The exercise: Adjust every coordinate in the answers by -58, and write out again the part of the items that opens with the line containing "1456x819 pixels. How" and closes with the line containing "pos(927,46)". Leave the pictures out.

════════════════════

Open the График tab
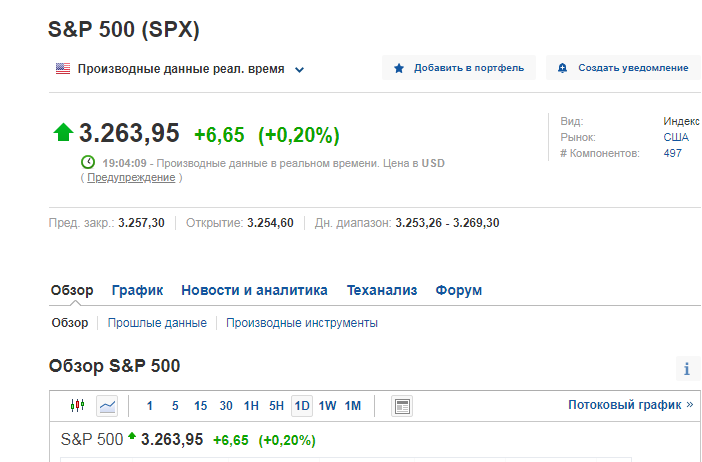137,290
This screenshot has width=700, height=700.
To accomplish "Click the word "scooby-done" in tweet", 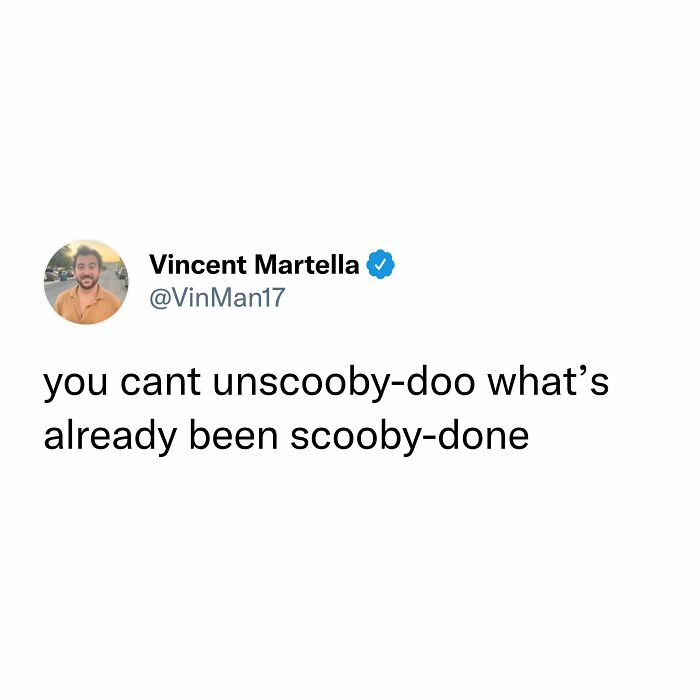I will click(x=409, y=436).
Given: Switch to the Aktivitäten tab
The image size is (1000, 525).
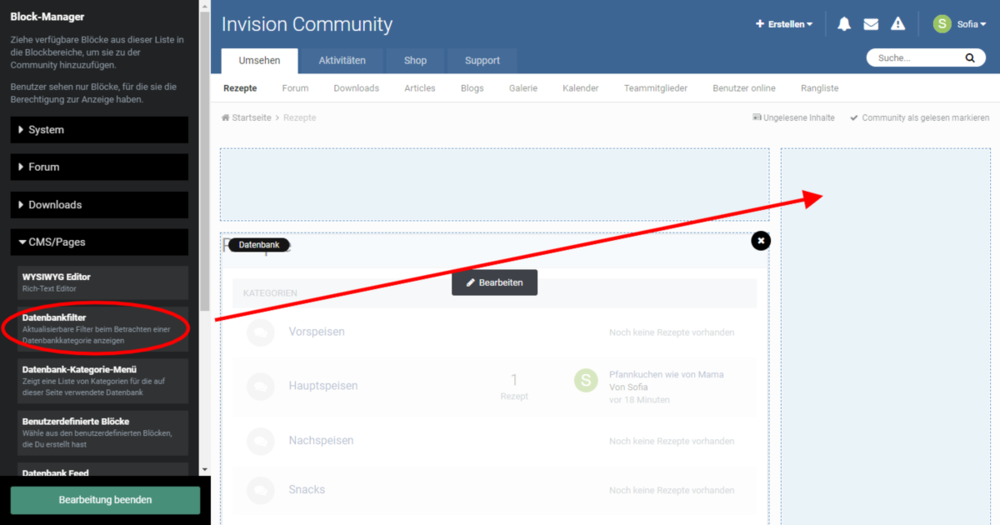Looking at the screenshot, I should click(342, 60).
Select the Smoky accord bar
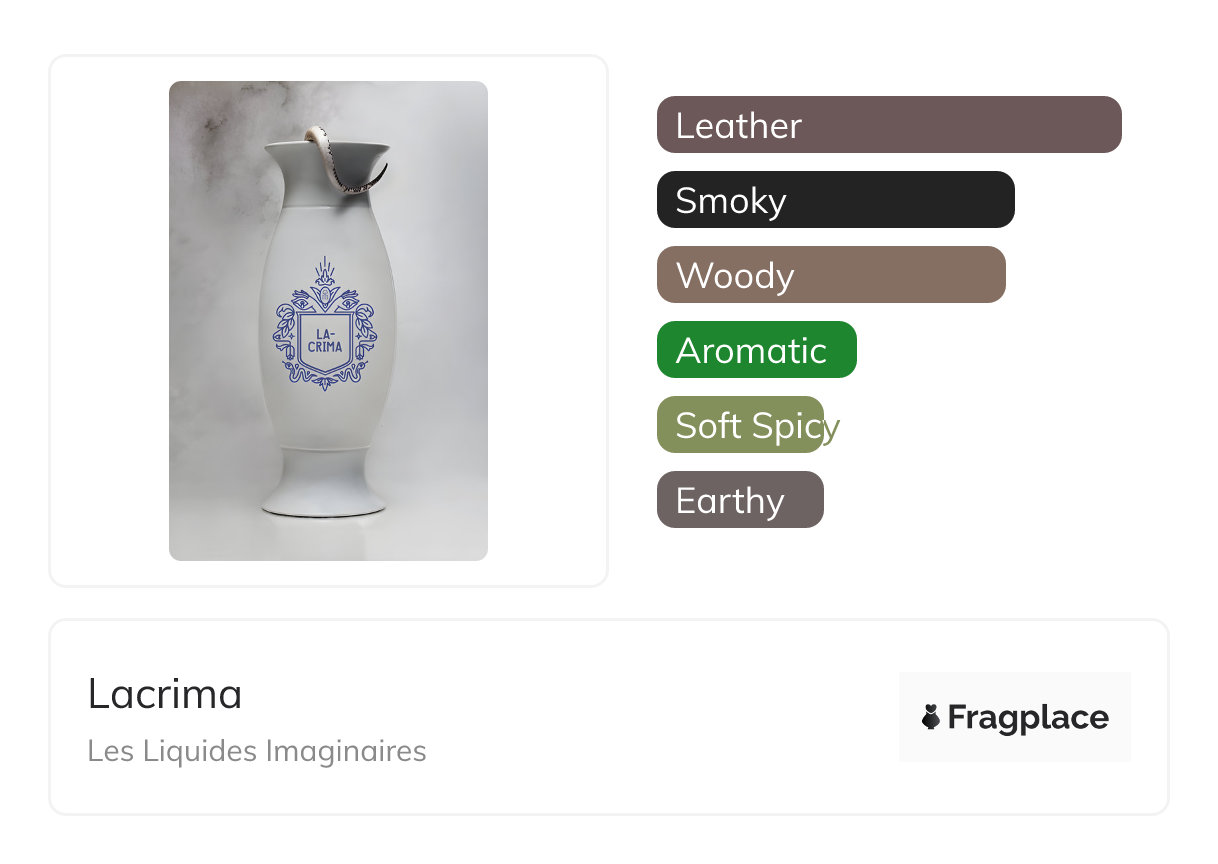The width and height of the screenshot is (1218, 864). click(x=836, y=200)
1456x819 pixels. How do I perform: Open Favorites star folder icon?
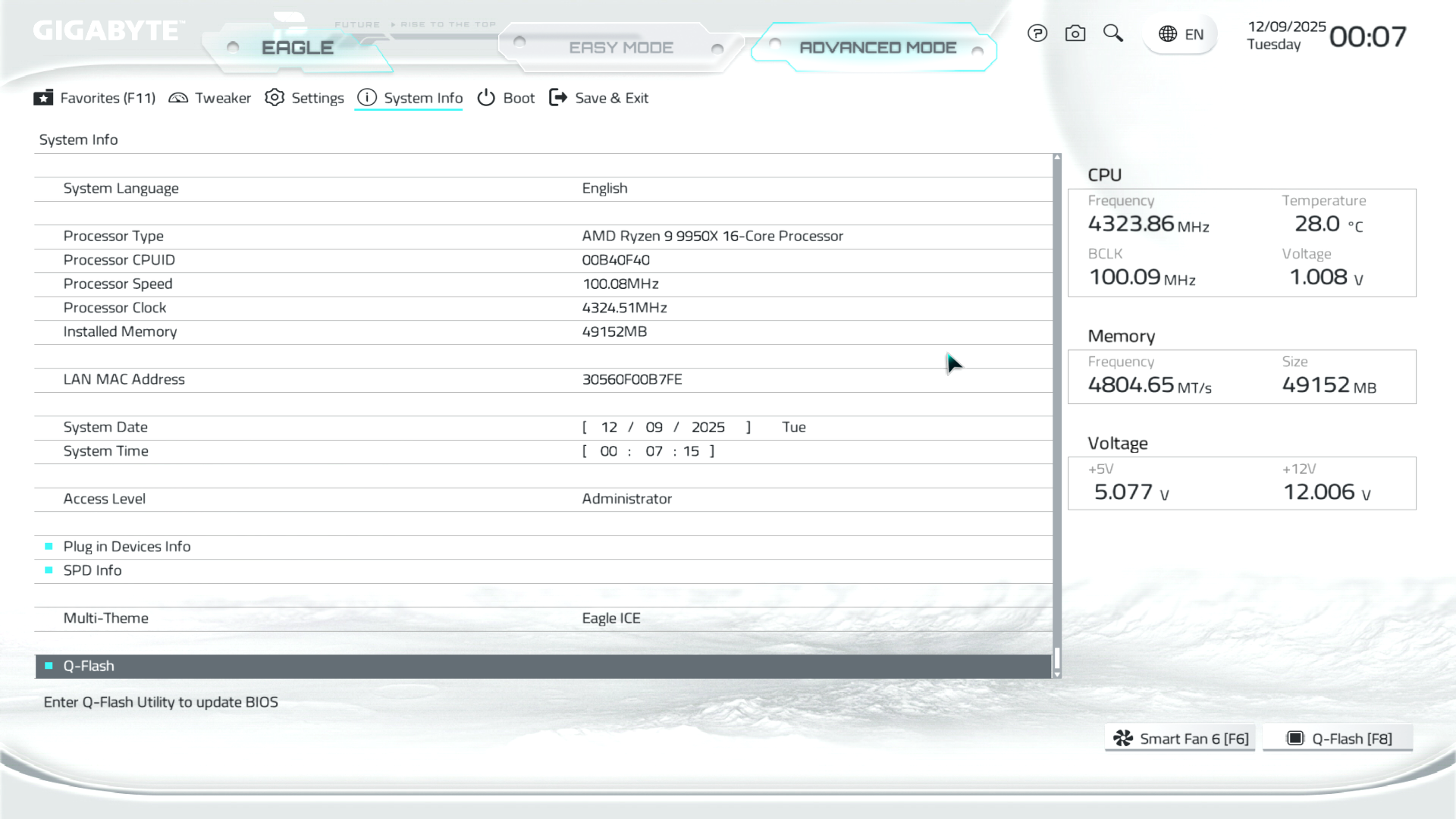pos(44,98)
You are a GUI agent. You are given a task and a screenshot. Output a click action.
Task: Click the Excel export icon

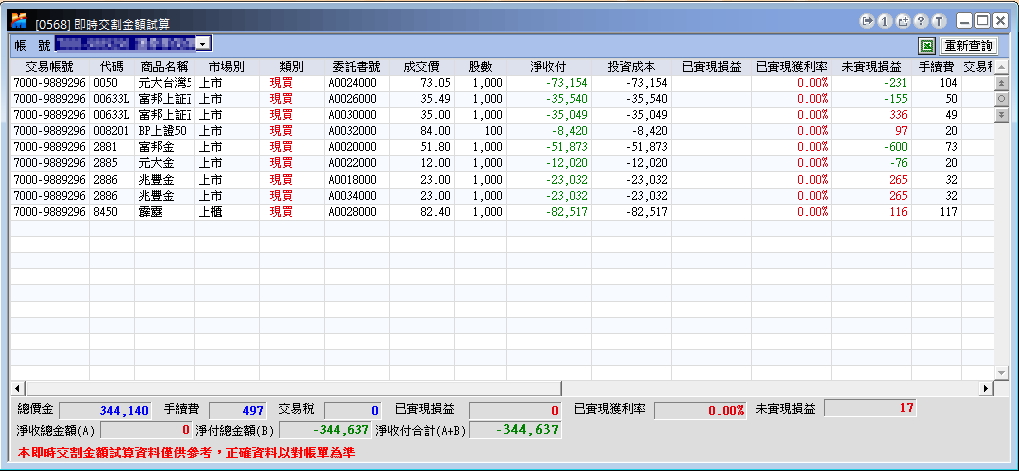pos(927,46)
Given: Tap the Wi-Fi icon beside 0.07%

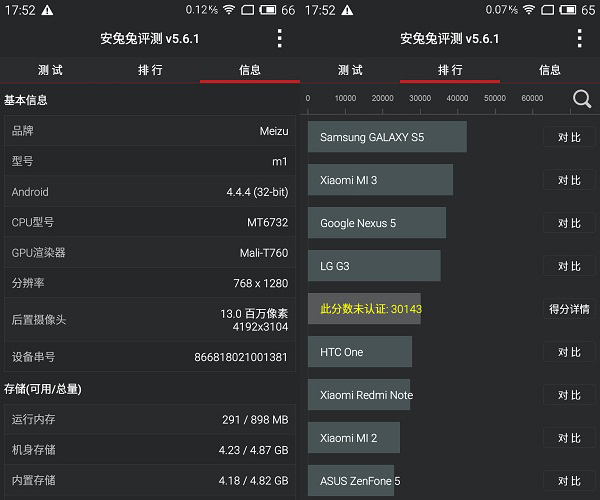Looking at the screenshot, I should click(x=529, y=10).
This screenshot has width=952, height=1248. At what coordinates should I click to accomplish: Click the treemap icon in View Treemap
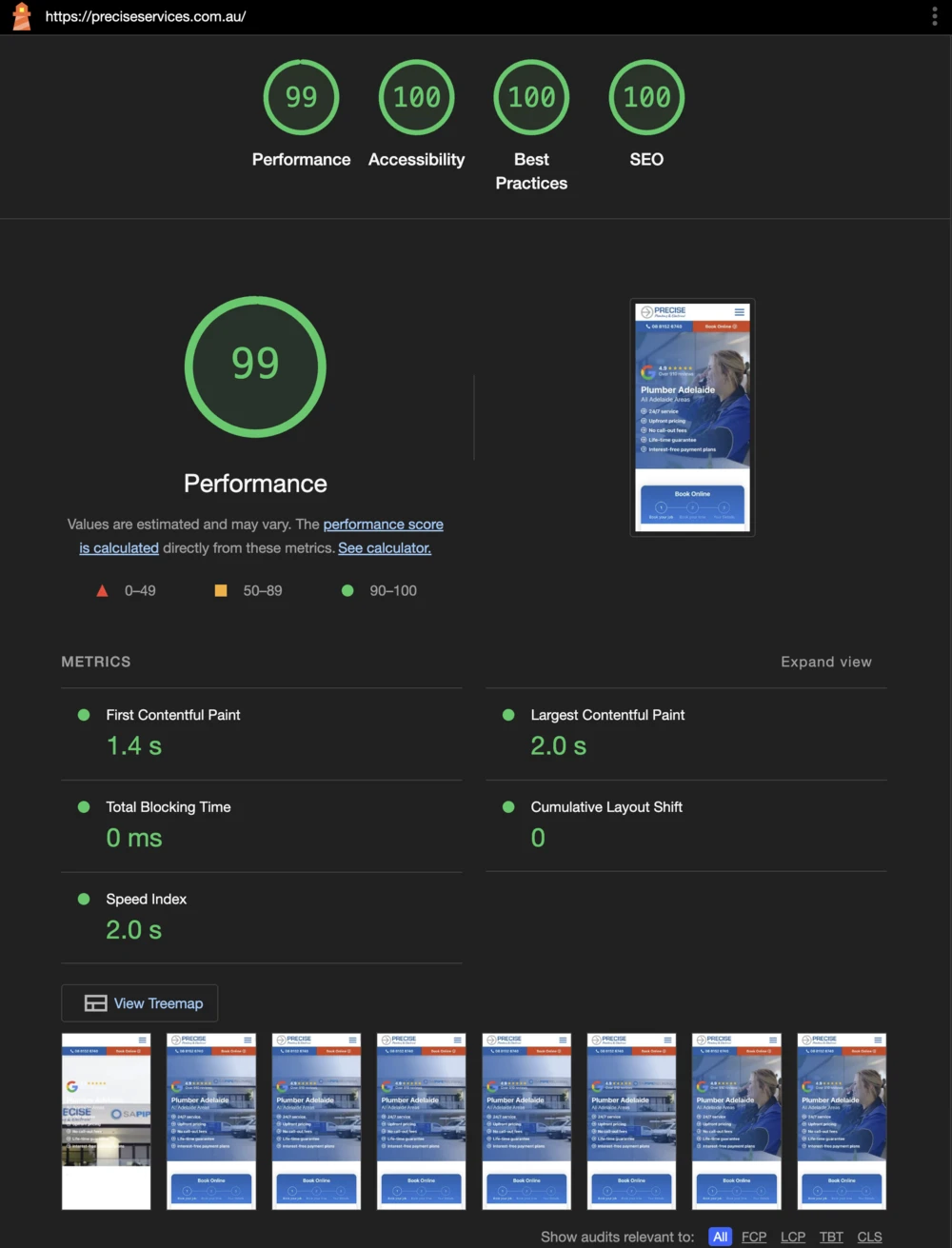95,1003
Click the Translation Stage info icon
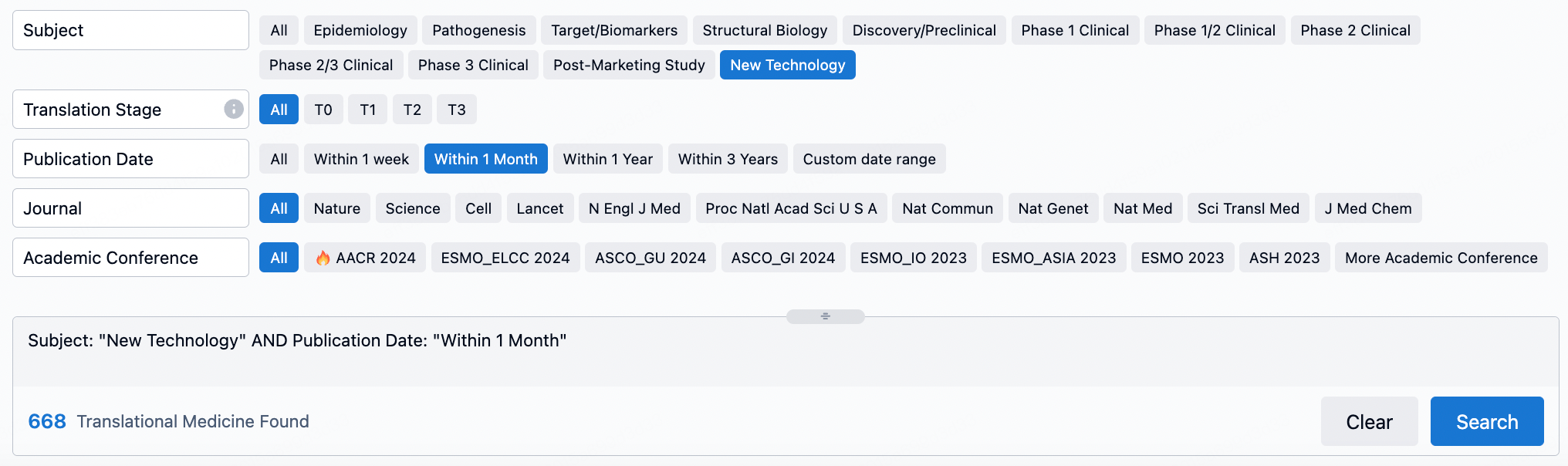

════════════════════

Expected answer:
1456x819 pixels. How do I perform: Open Favorites star folder icon?
pos(-14,40)
You are a GUI agent. You are given a task and a screenshot. Output a click action.
Task: Click the Excel export icon

pos(869,-12)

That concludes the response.